- Exercise brief
Go through the data below and copy each line where the word "computer" occurs.

╭─ Supplied records

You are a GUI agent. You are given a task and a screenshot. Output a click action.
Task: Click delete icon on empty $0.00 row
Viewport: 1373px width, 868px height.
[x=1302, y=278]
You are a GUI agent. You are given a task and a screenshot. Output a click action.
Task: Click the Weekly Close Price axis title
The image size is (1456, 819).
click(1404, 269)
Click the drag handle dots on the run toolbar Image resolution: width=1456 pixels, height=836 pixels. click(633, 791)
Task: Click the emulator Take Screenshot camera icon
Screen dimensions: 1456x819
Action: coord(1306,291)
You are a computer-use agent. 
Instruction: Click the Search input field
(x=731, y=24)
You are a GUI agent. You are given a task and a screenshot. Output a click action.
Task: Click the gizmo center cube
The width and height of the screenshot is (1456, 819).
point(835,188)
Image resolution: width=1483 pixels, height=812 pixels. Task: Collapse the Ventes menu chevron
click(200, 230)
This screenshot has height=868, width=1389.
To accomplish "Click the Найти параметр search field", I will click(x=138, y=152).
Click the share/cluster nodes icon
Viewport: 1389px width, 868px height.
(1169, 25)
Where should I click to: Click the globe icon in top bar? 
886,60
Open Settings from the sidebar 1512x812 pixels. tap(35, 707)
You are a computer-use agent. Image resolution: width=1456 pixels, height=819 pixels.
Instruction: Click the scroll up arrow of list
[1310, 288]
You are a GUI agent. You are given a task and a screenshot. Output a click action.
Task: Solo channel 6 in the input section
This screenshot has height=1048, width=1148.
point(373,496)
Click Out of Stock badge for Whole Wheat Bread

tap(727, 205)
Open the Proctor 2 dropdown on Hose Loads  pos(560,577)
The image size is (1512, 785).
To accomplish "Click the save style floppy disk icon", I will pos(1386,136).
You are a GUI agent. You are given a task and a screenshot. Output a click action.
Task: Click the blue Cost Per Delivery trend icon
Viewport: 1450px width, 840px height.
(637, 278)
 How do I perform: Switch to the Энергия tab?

╰─

- Written answer
You are a computer-use agent. 
You are a computer-use agent. Image resolution: width=1456 pixels, height=819 pixels.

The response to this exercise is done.